Keep the ground covered on all sizes of trusses
More and more growers are adopting no-till crops and cover crops to control erosion and help strengthen soil organic matter. It helps suppress weeds and feeds soil biology.
Did you realize that many specialty farms, city farms, and even gardeners apply mulch to get residue and help achieve many of the same goals? It seems that a large row crop farm and a small urban farm couldn’t be more different. However, when you examine the growing practices, you will find more similarities than you might think!
Mulching is defined as any suitable plant or material applied to the soil surface. Almost any material used to cover the soil could be considered a mulch. Mulching supports the principle of soil health of keeping the soil covered.
Some of the benefits of mulching are weed control, soil moisture retention, increased soil organic matter, temperature regulation, and reduced erosion. Mulch can be synthetic or natural, but natural is the most common, as these materials are often available on the farm. Plant residue, leaves, grass clippings and newspapers can be recycled and used as mulch. Straw and hay can also be bought or purchased to be used as mulch.
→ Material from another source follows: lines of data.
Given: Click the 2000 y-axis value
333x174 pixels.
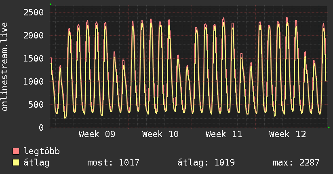Looking at the screenshot, I should [33, 35].
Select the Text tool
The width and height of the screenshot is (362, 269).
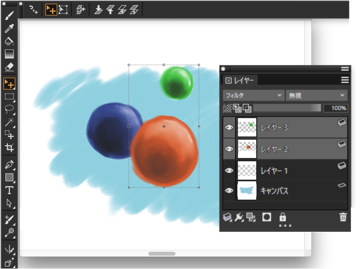[9, 190]
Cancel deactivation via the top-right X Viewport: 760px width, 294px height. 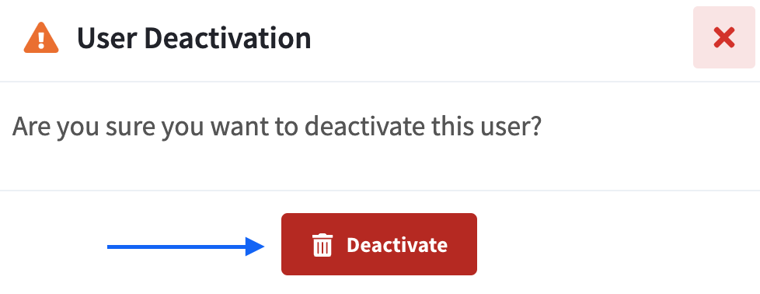(x=724, y=37)
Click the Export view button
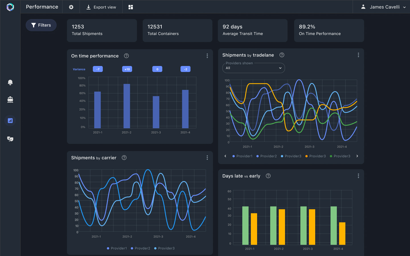 pos(101,7)
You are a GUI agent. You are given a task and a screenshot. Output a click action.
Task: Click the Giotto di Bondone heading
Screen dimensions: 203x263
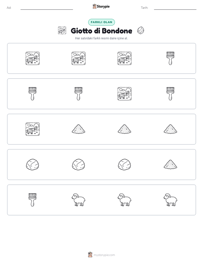tap(102, 31)
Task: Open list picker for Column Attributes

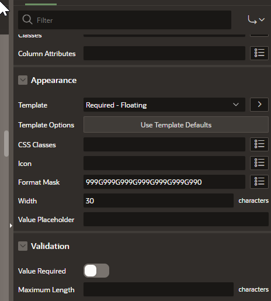Action: point(259,53)

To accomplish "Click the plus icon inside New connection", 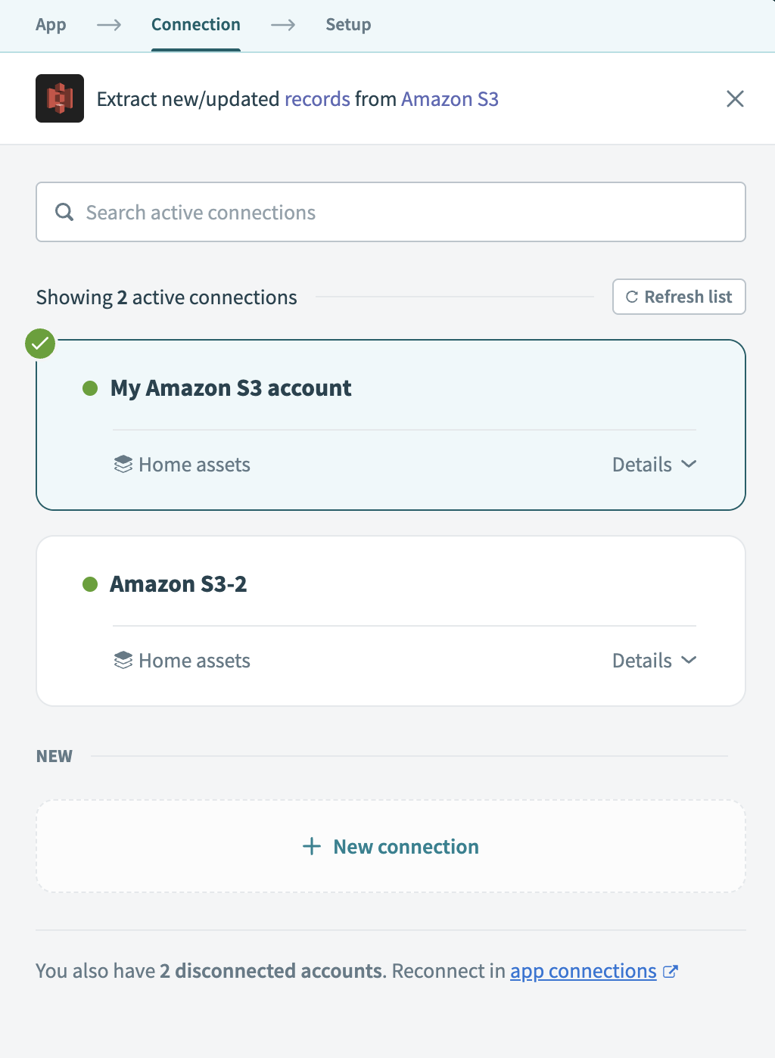I will click(312, 846).
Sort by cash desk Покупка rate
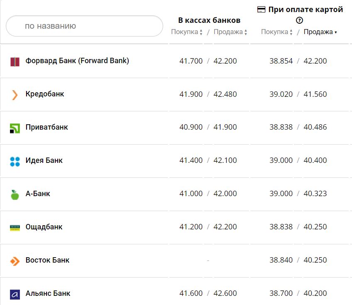 [x=186, y=32]
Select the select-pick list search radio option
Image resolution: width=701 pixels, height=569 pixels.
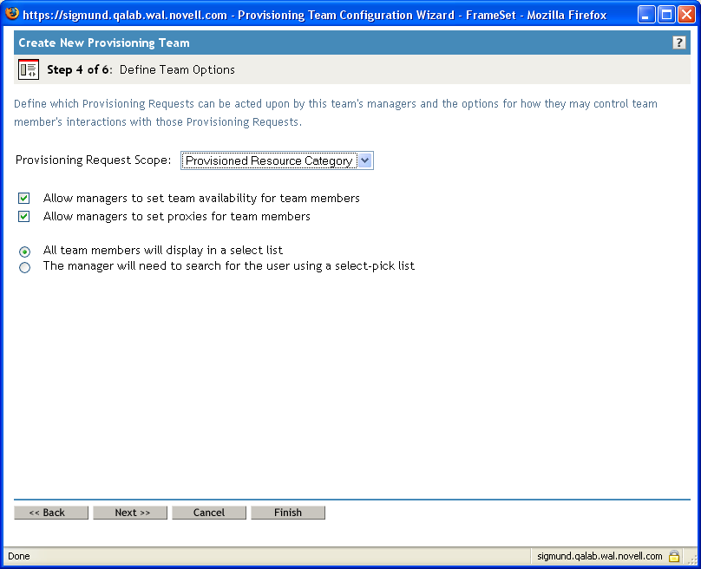(24, 267)
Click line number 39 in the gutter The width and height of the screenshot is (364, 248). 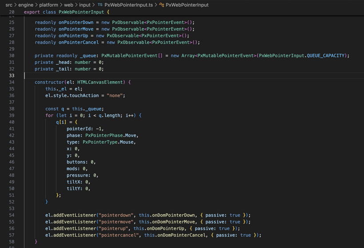point(12,115)
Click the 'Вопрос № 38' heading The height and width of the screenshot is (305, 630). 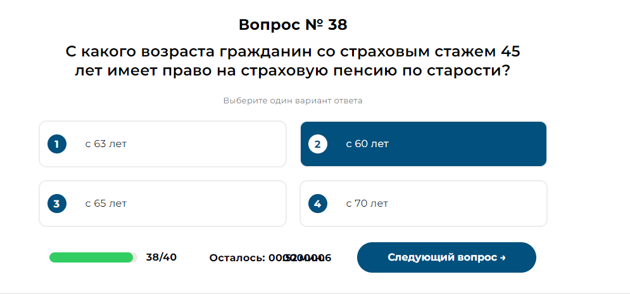point(293,25)
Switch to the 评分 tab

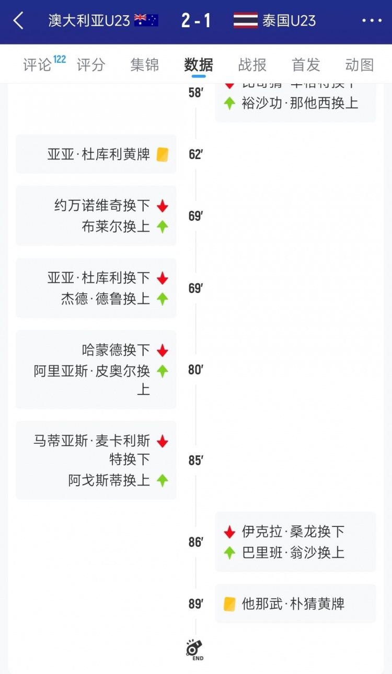[x=91, y=65]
These materials can be left on the ground at the end of the growing season to provide cover over the winter. They can also help increase soil organic matter as they break down, and serve as a source of carbon and nitrogen that impacts soil nutrient availability. It is important to consider the carbon to nitrogen ratio of the mulch to prepare for any nutrient build-up that may occur as it decomposes. Make sure the source is free of weed seeds or other contaminants to avoid making unwanted additions to your grow area.
Add natural mulch
As a rule of thumb, if you are transplanting plants, mulch is placed on the grow bed before transplanting. If the plants are directly sown, mulch is added when the cultivated plant is well established. Some growers plant winter-killing cover crops, such as oats and oilseed radish, then a gap is made between crop residues or raked to direct the seeds, or left in place for transplanting.
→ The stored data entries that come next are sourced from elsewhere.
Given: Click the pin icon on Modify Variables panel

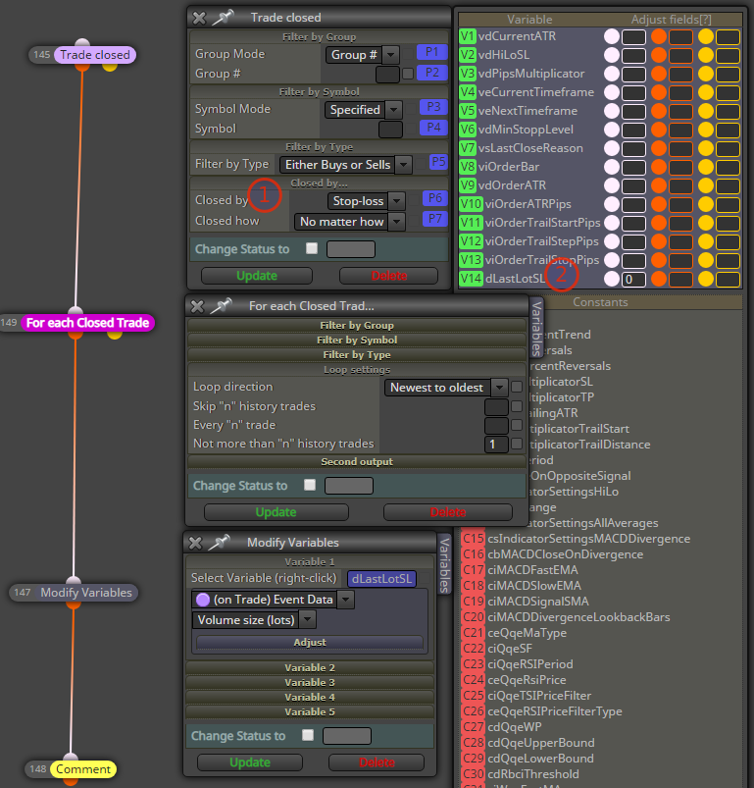Looking at the screenshot, I should [219, 543].
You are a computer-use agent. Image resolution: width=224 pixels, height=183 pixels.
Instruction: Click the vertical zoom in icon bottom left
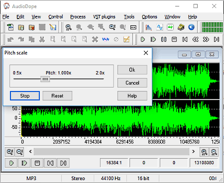(10, 152)
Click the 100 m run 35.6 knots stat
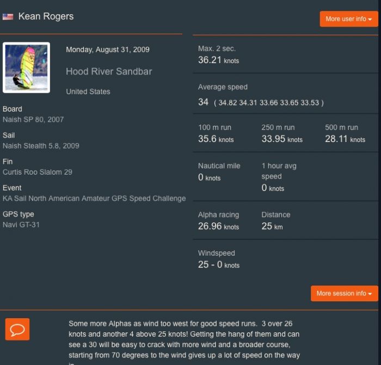 [216, 139]
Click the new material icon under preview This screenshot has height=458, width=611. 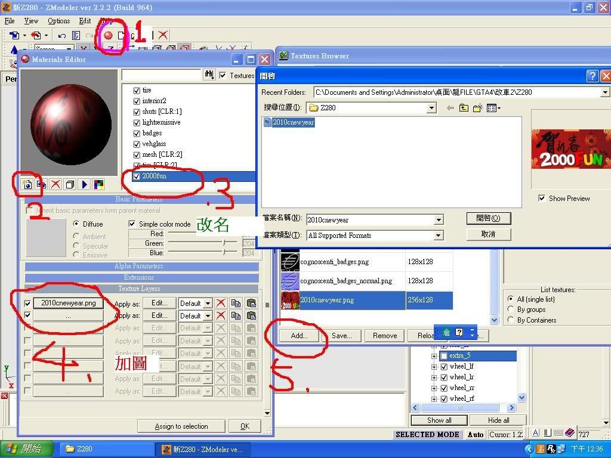[x=27, y=184]
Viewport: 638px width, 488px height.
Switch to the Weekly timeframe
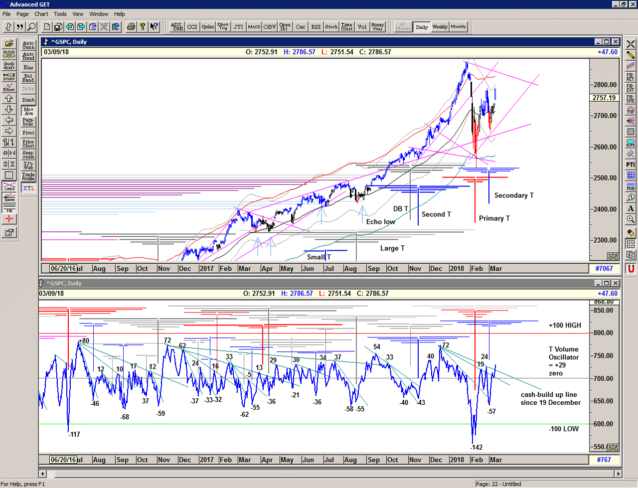click(x=440, y=27)
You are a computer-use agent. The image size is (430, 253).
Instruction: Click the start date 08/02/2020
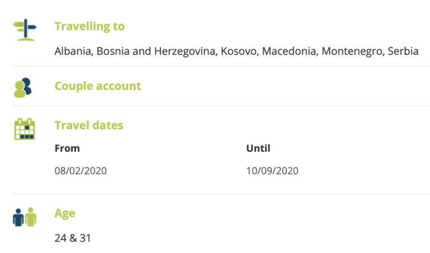point(81,170)
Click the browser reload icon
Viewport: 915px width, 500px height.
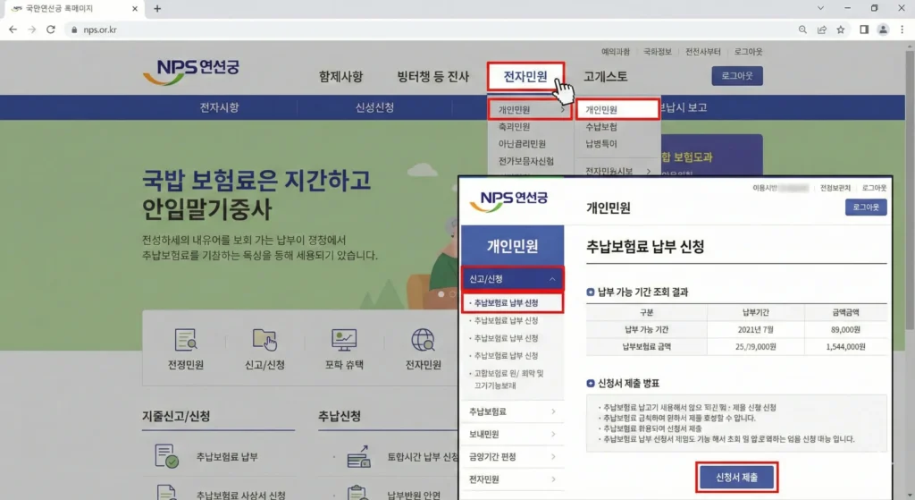point(52,30)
However, there are ways to incorporate mulch without long term planning. For example, plant residue can be placed on walkways to reduce soil compaction, and tree leaves can be placed on top of flower beds, preferably after being composted. You can also lay newspaper on the floor before adding straw. This method will increase weed control with multiple layers of mulch.
For everyone from the small gardener to the large row farmer, mulch can offer great benefits. Every size and type of farm just needs to find the practices that lead to good quality mulch at its scale.
For row crop farmers, cover crops, no-till, and evenly distributed combine residue are common ways to provide mulch. For small gardens and urban farms, these practices, along with adding natural mulch from already available materials, are a great way to keep the soil covered and improve soil health. Mulching works at all scales – it just looks different depending on the size of the farm.
Rodriguez-Soto is a Regional Urban Soil Health Specialist for the Urban Soil Health Program of the Indiana Association of Soil and Water Conservation Districts. Kautz is a District Soil Curator with the Natural Resources Conservation Service. They are writing on behalf of the Indiana Conservation Partnership.